You Had Me At Christmas: A Holiday Anthology

He reached across the wide island, a stretch even for him, and closed his hand around hers. His wedding band glowed simple and strong. “I’m glad. I always hoped you would feel sorry one day.”


Her mouth twisted. That was—fair, she supposed, that he would want her to regret it. What was she supposed to make of this touch, of this strange, snow-kissed togetherness after all this time? The pieces of them had been shattered and scattered so completely, how was she supposed to put them back together again? Why would he let her even try?

Her try? She was afraid to even leave a heart strawberry in the middle of his waffle.

He was the one trying. She wasn’t even sure what he was trying to do exactly, except perhaps reach a point of forgiveness. And if so, she had been right: forgiveness really hurt.

But she could stand hurt, couldn’t she? She had proven that.

Maybe she should stand a few things again, for his sake.

So, on a sudden burst of determination, she sliced up more strawberries into fine hearts to layer all over his waffle, a whole mad field of hearts, and sprinkled it with sugar—and added whipped cream, hell, why not?—and stuck one last strawberry-heart in the mad Seussian mountain of cream, as if the Grinch’s heart had popped out of him when it grew three sizes too big—and slid it across to him.

He had sat on a stool at the edge of the island by then, watching her, and when the plate slid to a stop in front of him, he actually grinned.

Grinned. She hadn’t seen him grin in—what, two years? He hadn’t grinned during the last six months of their marriage.

“You know, you had me at the waffle,” he told her, and the urge to grin back at him struggled with the fear that she didn’t have the right to. What had she been doing, savoring happiness this morning while he slept? When had she gotten the nerve to feel happy?

He picked up the strawberry heart tucked on top of the cream and pressed a kiss to it, his eyes closing. Then he ate it in one hungry snatch, like a wolf might down a scrap before anyone else could wrench it from him.

She found herself blushing, a tendency that was new. She had never really blushed much with him, simply because from the very first, he had always made her feel so sure and happy. She had destroyed that surety, though, willfully and wantonly, and it had taken some doing. He had been as sure for her as any man could possibly be.

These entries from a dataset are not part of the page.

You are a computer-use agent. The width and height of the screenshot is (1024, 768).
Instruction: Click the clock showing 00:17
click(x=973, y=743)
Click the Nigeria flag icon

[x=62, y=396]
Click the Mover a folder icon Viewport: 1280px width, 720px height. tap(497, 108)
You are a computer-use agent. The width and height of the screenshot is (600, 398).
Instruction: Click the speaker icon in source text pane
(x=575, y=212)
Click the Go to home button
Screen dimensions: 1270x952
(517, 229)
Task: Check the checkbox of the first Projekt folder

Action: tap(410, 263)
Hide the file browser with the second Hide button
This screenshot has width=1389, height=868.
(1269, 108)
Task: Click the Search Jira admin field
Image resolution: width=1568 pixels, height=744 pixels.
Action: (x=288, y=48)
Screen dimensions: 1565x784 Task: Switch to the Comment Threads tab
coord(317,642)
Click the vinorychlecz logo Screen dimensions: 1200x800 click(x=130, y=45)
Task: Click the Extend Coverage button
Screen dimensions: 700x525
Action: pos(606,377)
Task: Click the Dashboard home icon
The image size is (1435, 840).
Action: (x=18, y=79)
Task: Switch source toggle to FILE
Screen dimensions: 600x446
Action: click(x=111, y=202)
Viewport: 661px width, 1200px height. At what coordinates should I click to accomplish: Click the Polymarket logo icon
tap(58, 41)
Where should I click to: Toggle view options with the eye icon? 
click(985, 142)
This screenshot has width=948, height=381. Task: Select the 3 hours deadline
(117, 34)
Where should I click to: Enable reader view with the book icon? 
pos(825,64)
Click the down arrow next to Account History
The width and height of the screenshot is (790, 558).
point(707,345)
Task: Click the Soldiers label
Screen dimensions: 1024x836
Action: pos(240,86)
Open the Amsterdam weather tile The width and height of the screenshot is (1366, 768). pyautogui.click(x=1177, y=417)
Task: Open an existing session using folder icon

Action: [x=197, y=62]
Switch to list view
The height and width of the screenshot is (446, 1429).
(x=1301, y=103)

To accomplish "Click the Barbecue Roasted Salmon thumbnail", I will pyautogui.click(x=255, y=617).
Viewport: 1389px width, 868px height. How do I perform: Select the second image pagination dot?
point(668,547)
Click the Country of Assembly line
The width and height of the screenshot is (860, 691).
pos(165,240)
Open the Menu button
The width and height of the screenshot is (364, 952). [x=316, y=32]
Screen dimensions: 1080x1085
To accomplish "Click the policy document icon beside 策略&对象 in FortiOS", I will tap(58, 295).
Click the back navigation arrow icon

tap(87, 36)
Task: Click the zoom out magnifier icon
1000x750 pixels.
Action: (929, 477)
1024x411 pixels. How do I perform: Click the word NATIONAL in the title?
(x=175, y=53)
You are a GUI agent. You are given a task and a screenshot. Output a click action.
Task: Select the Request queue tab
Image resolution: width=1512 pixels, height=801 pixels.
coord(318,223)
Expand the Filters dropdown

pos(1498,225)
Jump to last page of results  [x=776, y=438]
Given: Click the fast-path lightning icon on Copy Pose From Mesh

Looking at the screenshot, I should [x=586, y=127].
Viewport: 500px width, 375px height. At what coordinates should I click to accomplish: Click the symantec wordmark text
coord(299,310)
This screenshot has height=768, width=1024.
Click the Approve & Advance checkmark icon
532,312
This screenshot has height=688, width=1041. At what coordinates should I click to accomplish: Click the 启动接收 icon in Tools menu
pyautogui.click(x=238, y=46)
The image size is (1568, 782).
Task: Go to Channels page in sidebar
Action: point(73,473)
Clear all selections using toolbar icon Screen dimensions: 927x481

Her eyes prickled again, and she focused on her own waffle, no fancy strawberries on it, just a dusting of powdered sugar. Out of the corner of her eye, she caught his finger tracing around the edge of his plate. When he brought it to his mouth and sucked the sugar off it, she blushed all over.

And peeked to find him watching her, transfixed, finger still in his mouth.

He stretched across the island to pull her plate to the stool right beside him and then, as she came after it, ridiculously shy, he took one of his own strawberry hearts and placed it neatly in the center of her waffle. That stopped her dead just before she climbed onto the stool, tears threatening again.

He kissed her, hoisting her up onto the stool himself, and slipped her a fork. His hand rested a moment over hers, that warmth that only yesterday she had never thought to feel again. “This tastes so damn good, Kai,” he said softly. “You have no idea.”

“You haven’t even tasted the waffle yet.” His manners bound him to wait until they both were served.

He grinned again. “You had me at the strawberry,” he said this time and touched a bit of whipped cream to her nose. An unheard-of silliness from Kurt. It was more like something she would once have done.

He swooped in and kissed the cream off her nose and sat back to dig into his waffle. The amount of happiness suddenly shimmering off him was too much for her to process. Didn’t he remember that their happiness was all gone?

He closed his eyes on the first bite of waffle in pure bliss and opened them to catch her staring. He smiled.

It had once seemed so normal, to construct happiness out of flour, butter, eggs, and strawberries and to bake it into something golden and sweet for a morning. Now it seemed incredible—such a fragile joy in the face of all the great destructive grief that could tear through that moment and destroy it.

At one point, grief and anger had pushed her so far over the edge that she would have destroyed this moment herself, on the grounds that all that happiness and hope was false. But now—it wasn’t really that she believed in those flowers sprouting out of the snow, as she used to. But she knew better than to stomp on them and grind them into the mud just so nothing else could grind them first.